Change 479190 had a related patch set uploaded (by Giuseppe Lavagetto; owner: Giuseppe Lavagetto):
[integration/config@master] Add docker image operations-dnslint

https://gerrit.wikimedia.org/r/479190

@BBlack that refactoring is awesome!

As for why the task got stuck, I did a first analysis mid October and eventually forgot about that task entirely. I should have concluded stating I was not planning to figure out a solution immediately.

Giuseppe patch seems on the right way, so we should get a CI job soonish :)

Out of curiosity: how do you ship the GeoDNS database? Is that relying on a package available through Debian?

Out of curiosity: how do you ship the GeoDNS database? Is that relying on a package available through Debian?

For basic CI purposes, we don't really need "real" GeoDNS data. We just need some kind of mock file in the correct binary format that loads into the daemon correctly at all. So, as part of the mock-testing setup (where we're mocking other puppet production inputs as well, such as the config file that would supply listen addresses, etc), I put a 261-byte minimal binary database here that suffices for testing: https://gerrit.wikimedia.org/r/plugins/gitiles/operations/dns/+/master/utils/mock_etc/geoip/ .

This magical 261-byte binary test database was in turned copied from the upstream gdnsd repo. Over there it's accompanied by this README which explains the generation of it and why it's not just generated on the fly instead: https://github.com/gdnsd/gdnsd/blob/master/t/014geoip/README .

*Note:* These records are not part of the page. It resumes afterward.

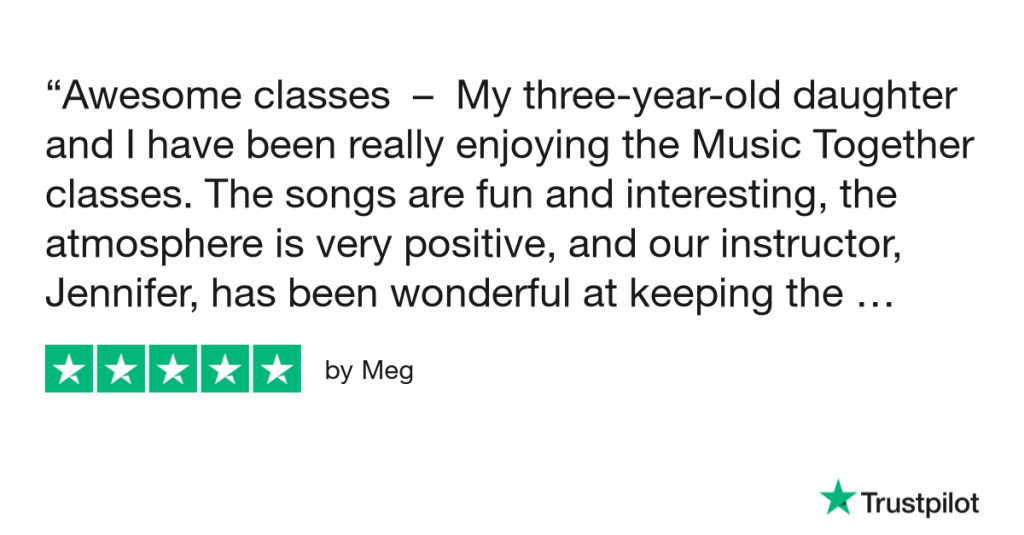Click the first green rating star
The width and height of the screenshot is (1024, 535).
(x=69, y=369)
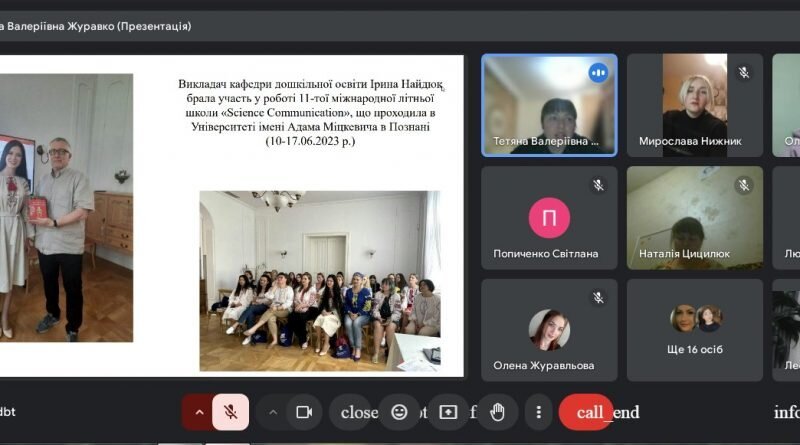Show the Ще 16 осіб participants
Screen dimensions: 800x445
pyautogui.click(x=694, y=330)
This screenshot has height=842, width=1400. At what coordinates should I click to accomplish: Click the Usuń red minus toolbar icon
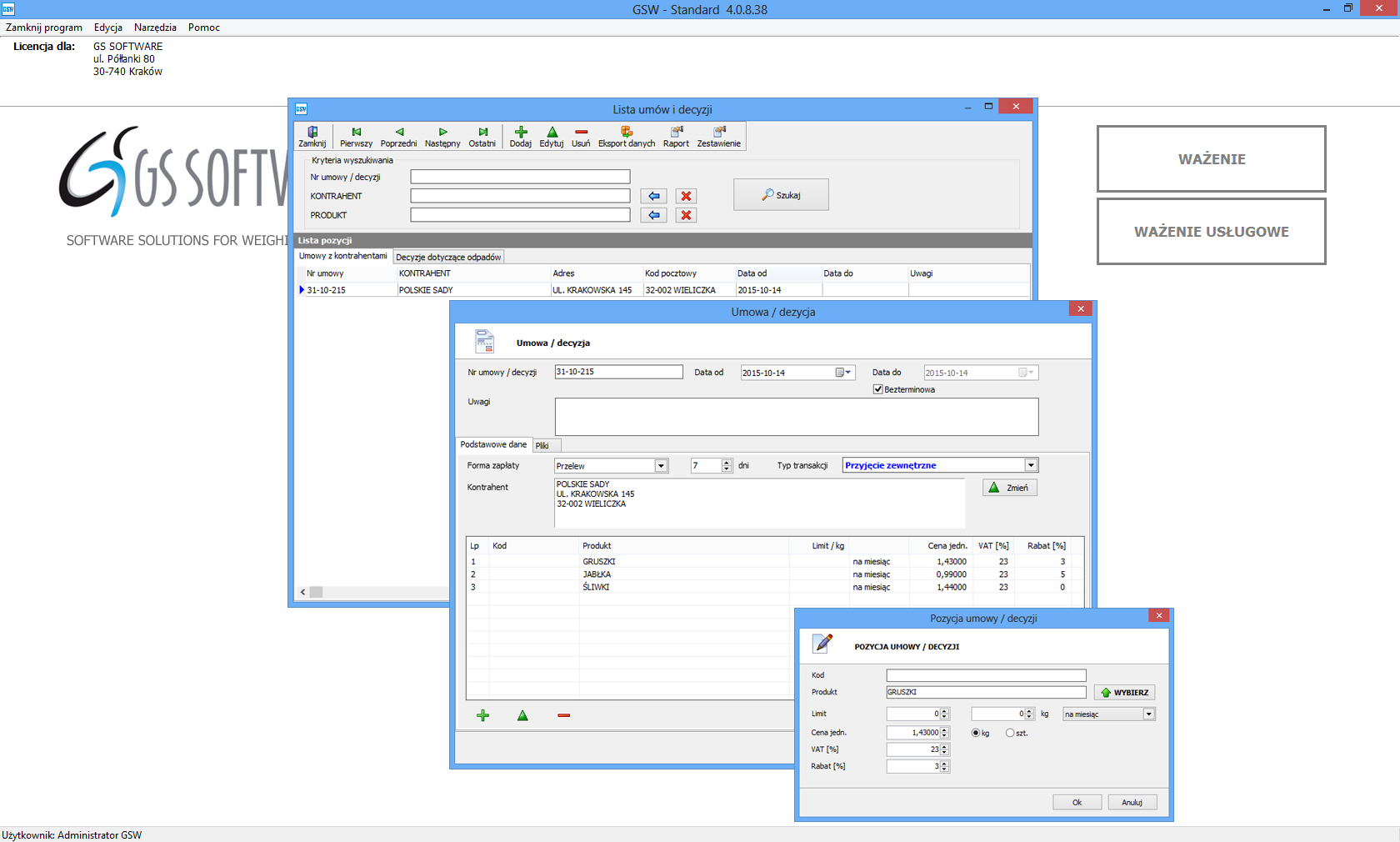(x=581, y=137)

Change 479204 had a related patch set uploaded (by BBlack; owner: BBlack):
[operations/dns@master] Add README explaining the small binary db here

https://gerrit.wikimedia.org/r/479204

^ Fixing it to be self-explanatory! :)

Change 479204 merged by BBlack:
[operations/dns@master] Add README explaining the small binary db here

https://gerrit.wikimedia.org/r/479204

Change 479190 merged by Giuseppe Lavagetto:
[integration/config@master] Add docker image operations-dnslint

https://gerrit.wikimedia.org/r/479190

So I see @Joe has merged up some Dockerfile stuff. What's our next step to flip operations/dns CI checks over to the new operations-dnslint? AFAIK we're ready for this at any time (current repo passes under the new checks and they're ready to use).

BTW: https://gerrit.wikimedia.org/r/c/operations/dns/+/462693 is a good test job when it's flipped. This fails current linting because of the outdated gdnsd version there, but hypothetically should pass on the new Docker-based stuff with updated software.

A build against master:
https://integration.wikimedia.org/ci/job/operations-dns-lint-docker/1/console (parameters).

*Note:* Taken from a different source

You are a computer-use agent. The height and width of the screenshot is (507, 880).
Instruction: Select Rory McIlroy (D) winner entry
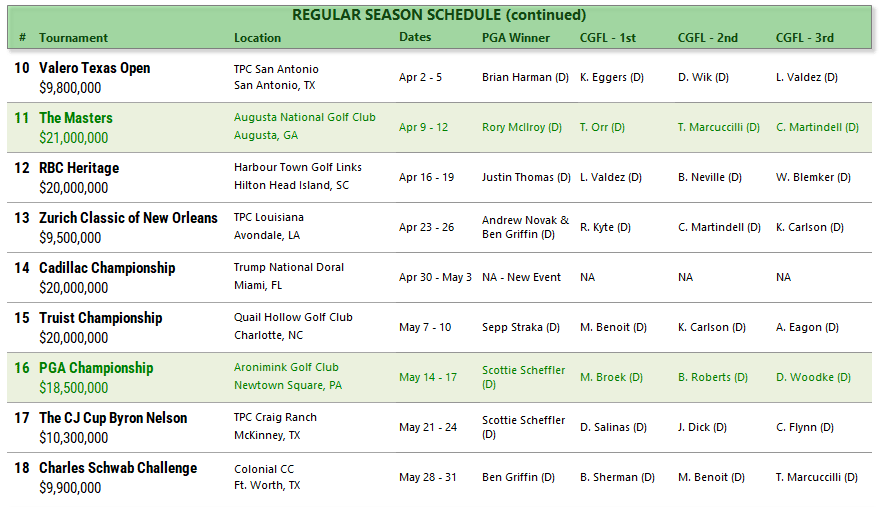[522, 127]
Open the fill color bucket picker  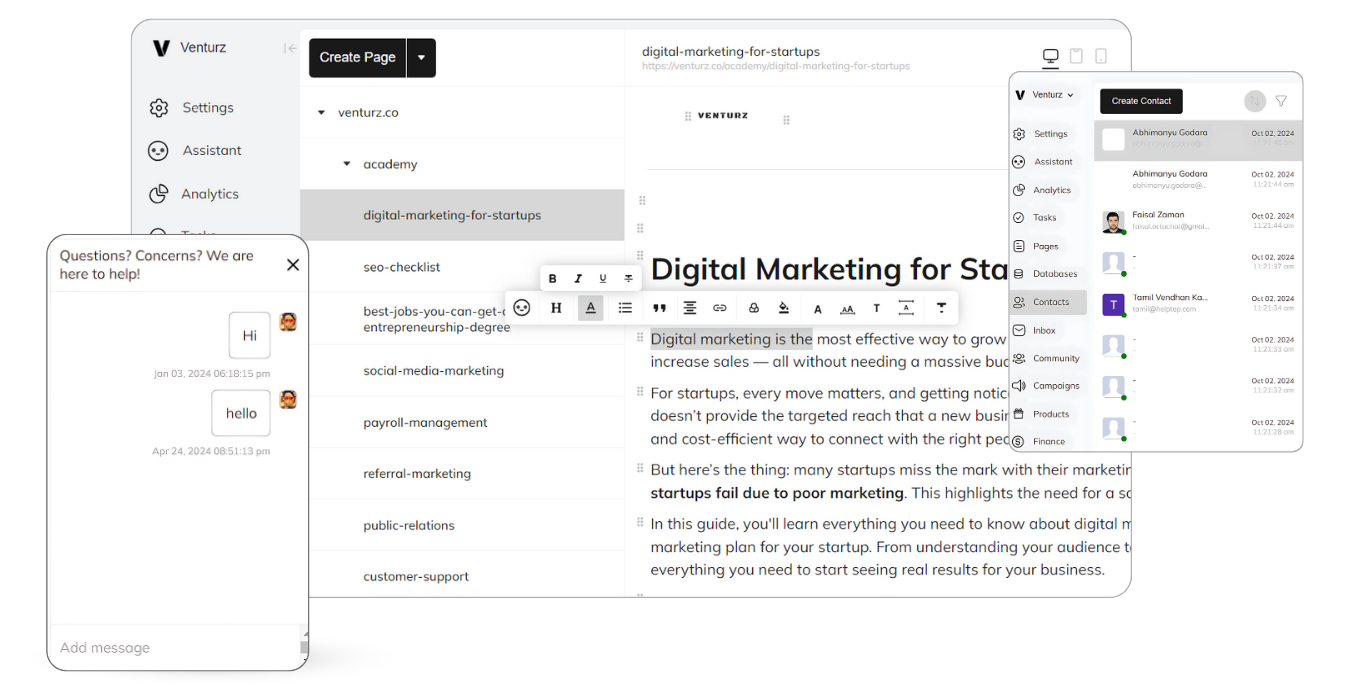click(x=784, y=308)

I have deployed the CI configuration, from now on one can just comment check experimental on a change and the job will be triggered. Once happy with the job we can replace the old one as well as operations-dns-tabs-docker which is now handled in the test script.

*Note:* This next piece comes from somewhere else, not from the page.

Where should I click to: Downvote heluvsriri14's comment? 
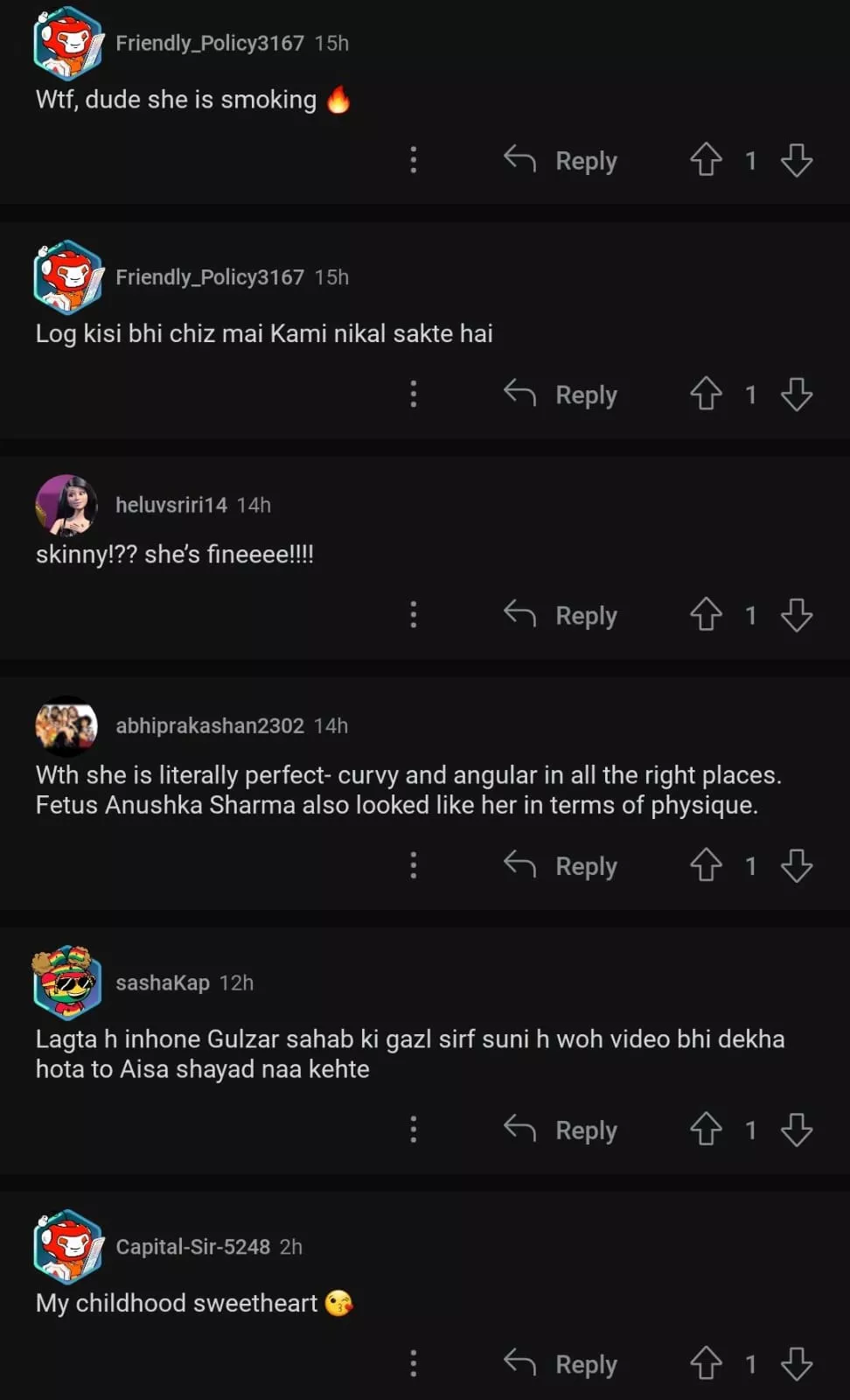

Change 479270 had a related patch set uploaded (by Hashar; owner: Hashar):
[integration/config@master] Promote docker job for operations/dns.git

https://gerrit.wikimedia.org/r/479270

Change 479270 merged by jenkins-bot:
[integration/config@master] Promote docker job for operations/dns.git

https://gerrit.wikimedia.org/r/479270

@BBlack refactored the operations/dns test to mock anything that was provided by puppet and GeoDNS. Hence the test suite can be run standalone provided one has the few python dependencies that are required.

@Joe wrapped a new Docker container.

I have done the boilerplate ninja dance with Zuul and Jenkins configs to get the new job up and running. I have confirmed the job to run properly on the master branch.

@BBlack triggered it on a change that requires a new gdnsd version ( Gerrit 462693) and the job works!

Thank you so much to both of you!

Change 468578 abandoned by BBlack:
Fix authdns-lint for 3.x

Reason:
This moved in the meantime!

https://gerrit.wikimedia.org/r/468578

Change 479435 had a related patch set uploaded (by BBlack; owner: BBlack):
[operations/puppet@production] authdns: remove authdns-lint bits

https://gerrit.wikimedia.org/r/479435

Change 479435 merged by BBlack:
[operations/puppet@production] authdns: remove authdns-lint bits

https://gerrit.wikimedia.org/r/479435